Lahore Üniversitesi'nden (Lahore, Pakistan) araştırmacılar, meme kanserinin gelişiminde ve ilerlemesinde inflamatuar ve stres belirteçlerinin oynayabileceği rolü araştırdı. Araştırma ekibi, meme kanseri teşhisi konan menopoz öncesi kadınlardan alınan kan örneklerini inceledi. Yaşı eşleştirilmiş kanser olmayan kontrollerle karşılaştırıldığında, meme kanseri olan hastalarda inflamatuar belirteç seviyeleri önemli ölçüde arttı.
Aşırı eksprese edilen belirteçler arasında “pro-inflamatuar protein interlökin-1”, “matris metalloproteinaz-9” çeşitli hastalıklarda aşırı eksprese edilen bir enzim ve “ısı şoku proteini 27” olduğu tespit edildi. Bu protein tipik olarak hücre ölümünü önleyen veya azaltan bir antioksidan görevi görmekle birlikte, kanser gibi bazı hastalık durumlarında, ısı şoku proteini 27'nin hem koruyucu hem de yıkıcı olduğu bulgularına ulaşıldı. Ek olarak, meme kanseri grubunda A, C ve D vitaminleri, katalaz (hücreleri oksidatif stresten koruyan bir enzim) ve antioksidanlar süperoksit dismutaz ve glutatyon gibi koruyucu bileşikler düşük seviyelerde izlendi.

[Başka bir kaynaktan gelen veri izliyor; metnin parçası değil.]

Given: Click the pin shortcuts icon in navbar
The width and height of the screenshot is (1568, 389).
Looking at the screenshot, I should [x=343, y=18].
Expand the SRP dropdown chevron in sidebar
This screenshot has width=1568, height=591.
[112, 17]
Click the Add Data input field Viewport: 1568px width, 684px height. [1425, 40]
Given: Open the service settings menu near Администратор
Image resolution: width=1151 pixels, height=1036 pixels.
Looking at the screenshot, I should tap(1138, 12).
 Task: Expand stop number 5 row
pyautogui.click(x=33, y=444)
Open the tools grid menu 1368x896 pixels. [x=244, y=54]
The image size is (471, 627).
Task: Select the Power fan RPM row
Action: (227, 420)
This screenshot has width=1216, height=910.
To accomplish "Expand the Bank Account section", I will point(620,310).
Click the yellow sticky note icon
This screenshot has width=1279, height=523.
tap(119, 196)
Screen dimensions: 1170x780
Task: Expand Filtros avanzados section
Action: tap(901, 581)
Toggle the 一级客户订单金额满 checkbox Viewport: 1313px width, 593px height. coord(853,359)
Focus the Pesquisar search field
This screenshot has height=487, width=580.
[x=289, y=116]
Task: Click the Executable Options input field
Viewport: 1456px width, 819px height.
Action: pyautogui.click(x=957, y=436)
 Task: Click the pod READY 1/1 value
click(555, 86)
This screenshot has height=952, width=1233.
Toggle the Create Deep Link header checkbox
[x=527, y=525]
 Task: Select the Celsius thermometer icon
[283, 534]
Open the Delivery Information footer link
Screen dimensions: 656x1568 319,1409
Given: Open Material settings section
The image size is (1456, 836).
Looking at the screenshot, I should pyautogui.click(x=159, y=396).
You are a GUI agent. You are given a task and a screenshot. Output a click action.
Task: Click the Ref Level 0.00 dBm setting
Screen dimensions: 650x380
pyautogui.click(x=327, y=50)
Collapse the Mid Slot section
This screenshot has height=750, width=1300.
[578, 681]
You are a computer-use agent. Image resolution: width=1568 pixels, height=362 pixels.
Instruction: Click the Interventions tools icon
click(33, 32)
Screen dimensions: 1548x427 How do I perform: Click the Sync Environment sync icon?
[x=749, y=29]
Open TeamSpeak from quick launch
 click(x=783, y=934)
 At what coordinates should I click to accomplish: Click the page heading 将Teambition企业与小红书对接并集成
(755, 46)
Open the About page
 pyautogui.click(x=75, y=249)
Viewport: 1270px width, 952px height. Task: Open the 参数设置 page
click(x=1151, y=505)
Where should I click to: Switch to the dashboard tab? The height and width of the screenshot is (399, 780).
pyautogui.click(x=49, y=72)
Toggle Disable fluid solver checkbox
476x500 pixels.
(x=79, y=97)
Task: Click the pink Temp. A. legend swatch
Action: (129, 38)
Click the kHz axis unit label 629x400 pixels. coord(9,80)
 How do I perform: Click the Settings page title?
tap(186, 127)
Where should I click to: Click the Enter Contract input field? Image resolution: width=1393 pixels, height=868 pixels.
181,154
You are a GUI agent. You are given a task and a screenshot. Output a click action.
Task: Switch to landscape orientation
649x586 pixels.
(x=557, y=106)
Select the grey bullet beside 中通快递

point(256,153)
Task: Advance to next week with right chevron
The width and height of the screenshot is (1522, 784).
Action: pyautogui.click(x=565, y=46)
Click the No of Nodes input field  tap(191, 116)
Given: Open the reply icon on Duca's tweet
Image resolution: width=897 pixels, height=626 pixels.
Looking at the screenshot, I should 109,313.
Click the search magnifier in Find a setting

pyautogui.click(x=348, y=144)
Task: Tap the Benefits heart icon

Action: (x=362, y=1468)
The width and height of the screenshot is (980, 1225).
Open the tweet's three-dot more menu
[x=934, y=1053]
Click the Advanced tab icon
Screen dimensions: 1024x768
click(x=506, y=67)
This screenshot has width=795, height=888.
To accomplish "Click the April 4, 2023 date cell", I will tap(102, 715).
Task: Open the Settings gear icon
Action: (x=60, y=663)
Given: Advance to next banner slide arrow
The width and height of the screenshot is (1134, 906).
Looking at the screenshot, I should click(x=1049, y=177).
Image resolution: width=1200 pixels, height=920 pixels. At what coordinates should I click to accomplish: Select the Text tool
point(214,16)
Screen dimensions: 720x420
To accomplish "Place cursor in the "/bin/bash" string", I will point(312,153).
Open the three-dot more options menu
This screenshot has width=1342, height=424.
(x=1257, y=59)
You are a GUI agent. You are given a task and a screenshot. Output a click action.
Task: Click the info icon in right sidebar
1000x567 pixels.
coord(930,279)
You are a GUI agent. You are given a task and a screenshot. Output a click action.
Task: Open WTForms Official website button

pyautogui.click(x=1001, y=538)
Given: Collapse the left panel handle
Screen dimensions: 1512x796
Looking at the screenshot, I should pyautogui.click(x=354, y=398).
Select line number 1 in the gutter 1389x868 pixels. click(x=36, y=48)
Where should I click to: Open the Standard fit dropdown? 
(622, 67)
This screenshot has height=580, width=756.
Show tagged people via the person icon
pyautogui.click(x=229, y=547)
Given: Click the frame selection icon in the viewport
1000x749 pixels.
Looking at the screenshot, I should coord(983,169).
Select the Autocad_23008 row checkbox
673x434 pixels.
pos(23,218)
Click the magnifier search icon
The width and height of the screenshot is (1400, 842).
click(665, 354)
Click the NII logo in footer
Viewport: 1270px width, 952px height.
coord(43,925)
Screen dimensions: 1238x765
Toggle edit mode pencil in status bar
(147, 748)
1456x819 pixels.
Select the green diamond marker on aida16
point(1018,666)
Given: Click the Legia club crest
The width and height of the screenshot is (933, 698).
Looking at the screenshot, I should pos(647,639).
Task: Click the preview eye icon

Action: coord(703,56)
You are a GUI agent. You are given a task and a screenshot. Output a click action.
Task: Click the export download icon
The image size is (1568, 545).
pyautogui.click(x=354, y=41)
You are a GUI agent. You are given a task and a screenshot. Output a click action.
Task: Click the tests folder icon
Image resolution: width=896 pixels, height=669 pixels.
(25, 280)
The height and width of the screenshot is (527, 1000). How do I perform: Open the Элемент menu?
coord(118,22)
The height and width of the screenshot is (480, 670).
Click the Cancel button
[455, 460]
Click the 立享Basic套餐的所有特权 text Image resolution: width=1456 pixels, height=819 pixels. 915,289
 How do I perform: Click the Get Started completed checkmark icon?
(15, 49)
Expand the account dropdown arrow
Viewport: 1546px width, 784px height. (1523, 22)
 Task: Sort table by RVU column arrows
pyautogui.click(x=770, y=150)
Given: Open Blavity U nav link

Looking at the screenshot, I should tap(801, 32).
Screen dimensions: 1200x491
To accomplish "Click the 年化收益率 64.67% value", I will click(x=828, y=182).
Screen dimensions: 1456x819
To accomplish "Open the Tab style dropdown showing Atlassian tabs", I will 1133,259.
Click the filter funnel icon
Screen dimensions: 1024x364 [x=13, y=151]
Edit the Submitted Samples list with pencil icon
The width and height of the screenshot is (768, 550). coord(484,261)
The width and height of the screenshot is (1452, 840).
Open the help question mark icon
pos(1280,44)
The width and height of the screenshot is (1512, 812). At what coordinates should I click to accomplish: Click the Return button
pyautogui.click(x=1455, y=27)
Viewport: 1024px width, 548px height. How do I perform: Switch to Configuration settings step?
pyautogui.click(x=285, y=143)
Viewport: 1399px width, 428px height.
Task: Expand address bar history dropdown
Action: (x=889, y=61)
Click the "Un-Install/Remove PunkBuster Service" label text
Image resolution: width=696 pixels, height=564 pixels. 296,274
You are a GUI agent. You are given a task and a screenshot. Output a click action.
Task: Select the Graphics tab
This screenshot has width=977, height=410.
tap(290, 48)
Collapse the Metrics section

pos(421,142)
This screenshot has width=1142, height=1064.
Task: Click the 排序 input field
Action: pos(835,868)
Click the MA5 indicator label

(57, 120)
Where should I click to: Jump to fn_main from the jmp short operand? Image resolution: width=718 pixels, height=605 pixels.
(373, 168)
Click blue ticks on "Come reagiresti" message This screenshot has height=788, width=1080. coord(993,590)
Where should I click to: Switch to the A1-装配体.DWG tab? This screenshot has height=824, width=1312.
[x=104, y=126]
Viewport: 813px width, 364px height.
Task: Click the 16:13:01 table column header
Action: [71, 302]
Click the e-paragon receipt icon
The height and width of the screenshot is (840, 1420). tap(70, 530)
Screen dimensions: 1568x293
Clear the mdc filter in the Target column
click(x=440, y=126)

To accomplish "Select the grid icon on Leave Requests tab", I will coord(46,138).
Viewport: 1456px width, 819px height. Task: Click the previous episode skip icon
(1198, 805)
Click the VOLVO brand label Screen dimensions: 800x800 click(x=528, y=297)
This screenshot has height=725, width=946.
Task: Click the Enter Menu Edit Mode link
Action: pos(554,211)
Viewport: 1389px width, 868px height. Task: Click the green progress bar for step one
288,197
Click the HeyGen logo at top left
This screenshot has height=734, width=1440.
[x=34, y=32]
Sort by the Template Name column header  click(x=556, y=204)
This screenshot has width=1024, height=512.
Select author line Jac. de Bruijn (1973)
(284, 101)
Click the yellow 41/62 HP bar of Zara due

Çalışmanın ilk yazarı Samina Malik, “Meme kanseri patofizyolojisi, oksidanların veya stres belirteçlerinin aşırı dengesini ve antioksidanların dengesizliğini içeriyor” dedi. Araştırmacılara göre, pro- ve anti-inflamatuar bileşenlerin bu oranı “meme kanserinin metastazında çok önemli bir rol” oynayabilir ve hastalık için bir teşhis belirteci olarak faydalı olabilir.